Which lines of the listing below contain the word "مازندران"? Return them.

:::

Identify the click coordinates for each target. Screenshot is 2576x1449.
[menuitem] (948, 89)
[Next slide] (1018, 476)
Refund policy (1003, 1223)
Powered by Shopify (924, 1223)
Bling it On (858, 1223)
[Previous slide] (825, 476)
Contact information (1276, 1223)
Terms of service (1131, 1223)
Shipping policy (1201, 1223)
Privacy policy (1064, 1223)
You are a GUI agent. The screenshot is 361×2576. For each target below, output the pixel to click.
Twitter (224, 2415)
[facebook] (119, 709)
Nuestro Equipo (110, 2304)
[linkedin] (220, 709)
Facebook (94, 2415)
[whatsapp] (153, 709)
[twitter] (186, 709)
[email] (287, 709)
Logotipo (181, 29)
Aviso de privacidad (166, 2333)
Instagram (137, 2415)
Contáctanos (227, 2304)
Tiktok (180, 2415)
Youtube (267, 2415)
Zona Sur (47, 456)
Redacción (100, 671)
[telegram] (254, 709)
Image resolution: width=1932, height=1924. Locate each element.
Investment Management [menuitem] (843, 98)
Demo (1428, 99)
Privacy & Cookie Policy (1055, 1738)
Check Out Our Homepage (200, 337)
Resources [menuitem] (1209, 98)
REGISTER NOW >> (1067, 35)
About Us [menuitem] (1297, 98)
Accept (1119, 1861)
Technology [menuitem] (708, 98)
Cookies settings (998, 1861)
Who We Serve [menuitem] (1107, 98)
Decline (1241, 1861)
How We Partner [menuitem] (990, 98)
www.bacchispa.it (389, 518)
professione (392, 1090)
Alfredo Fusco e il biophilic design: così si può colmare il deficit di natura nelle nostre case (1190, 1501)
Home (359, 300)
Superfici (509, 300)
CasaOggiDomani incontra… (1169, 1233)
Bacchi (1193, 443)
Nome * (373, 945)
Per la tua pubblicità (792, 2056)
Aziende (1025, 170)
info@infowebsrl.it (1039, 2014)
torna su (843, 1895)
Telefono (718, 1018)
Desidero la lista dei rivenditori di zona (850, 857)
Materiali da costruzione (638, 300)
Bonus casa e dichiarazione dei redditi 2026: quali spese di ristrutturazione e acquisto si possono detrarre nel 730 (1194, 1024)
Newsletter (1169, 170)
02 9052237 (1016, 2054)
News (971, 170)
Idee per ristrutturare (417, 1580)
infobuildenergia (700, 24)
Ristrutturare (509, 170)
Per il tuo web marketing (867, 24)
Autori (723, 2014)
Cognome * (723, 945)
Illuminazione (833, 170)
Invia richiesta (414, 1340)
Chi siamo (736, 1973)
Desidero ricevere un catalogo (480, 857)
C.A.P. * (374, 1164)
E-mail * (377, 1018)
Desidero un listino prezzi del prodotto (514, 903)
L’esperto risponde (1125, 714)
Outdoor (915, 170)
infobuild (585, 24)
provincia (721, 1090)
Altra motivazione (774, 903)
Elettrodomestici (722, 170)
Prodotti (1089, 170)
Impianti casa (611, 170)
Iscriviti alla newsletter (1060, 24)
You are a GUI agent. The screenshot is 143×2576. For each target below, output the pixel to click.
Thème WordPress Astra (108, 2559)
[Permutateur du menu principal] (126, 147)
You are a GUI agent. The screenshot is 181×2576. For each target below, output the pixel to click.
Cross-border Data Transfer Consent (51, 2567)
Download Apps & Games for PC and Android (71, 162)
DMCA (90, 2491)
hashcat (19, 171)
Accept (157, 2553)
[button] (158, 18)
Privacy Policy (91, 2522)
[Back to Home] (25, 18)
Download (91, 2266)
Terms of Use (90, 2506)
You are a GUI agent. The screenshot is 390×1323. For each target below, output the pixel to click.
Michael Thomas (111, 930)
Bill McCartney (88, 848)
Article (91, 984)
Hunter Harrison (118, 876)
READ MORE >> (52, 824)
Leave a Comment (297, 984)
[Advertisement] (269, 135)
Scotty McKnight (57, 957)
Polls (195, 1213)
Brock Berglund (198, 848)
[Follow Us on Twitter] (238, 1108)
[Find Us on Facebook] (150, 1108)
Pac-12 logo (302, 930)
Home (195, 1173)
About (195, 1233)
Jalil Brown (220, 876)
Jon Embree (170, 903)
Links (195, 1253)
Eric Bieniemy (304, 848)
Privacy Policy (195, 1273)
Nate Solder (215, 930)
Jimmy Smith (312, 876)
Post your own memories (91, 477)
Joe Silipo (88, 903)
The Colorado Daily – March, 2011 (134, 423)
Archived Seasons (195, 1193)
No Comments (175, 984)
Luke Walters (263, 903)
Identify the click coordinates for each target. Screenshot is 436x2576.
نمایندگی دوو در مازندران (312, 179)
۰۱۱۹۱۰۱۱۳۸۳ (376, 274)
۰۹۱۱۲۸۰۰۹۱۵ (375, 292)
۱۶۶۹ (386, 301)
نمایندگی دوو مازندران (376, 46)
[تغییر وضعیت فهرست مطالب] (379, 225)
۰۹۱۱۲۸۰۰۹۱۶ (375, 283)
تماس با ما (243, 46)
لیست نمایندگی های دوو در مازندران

:::

## Answer section
نمایندگی دوو در مازندران (312, 179)
نمایندگی دوو مازندران (376, 46)
لیست نمایندگی های دوو در مازندران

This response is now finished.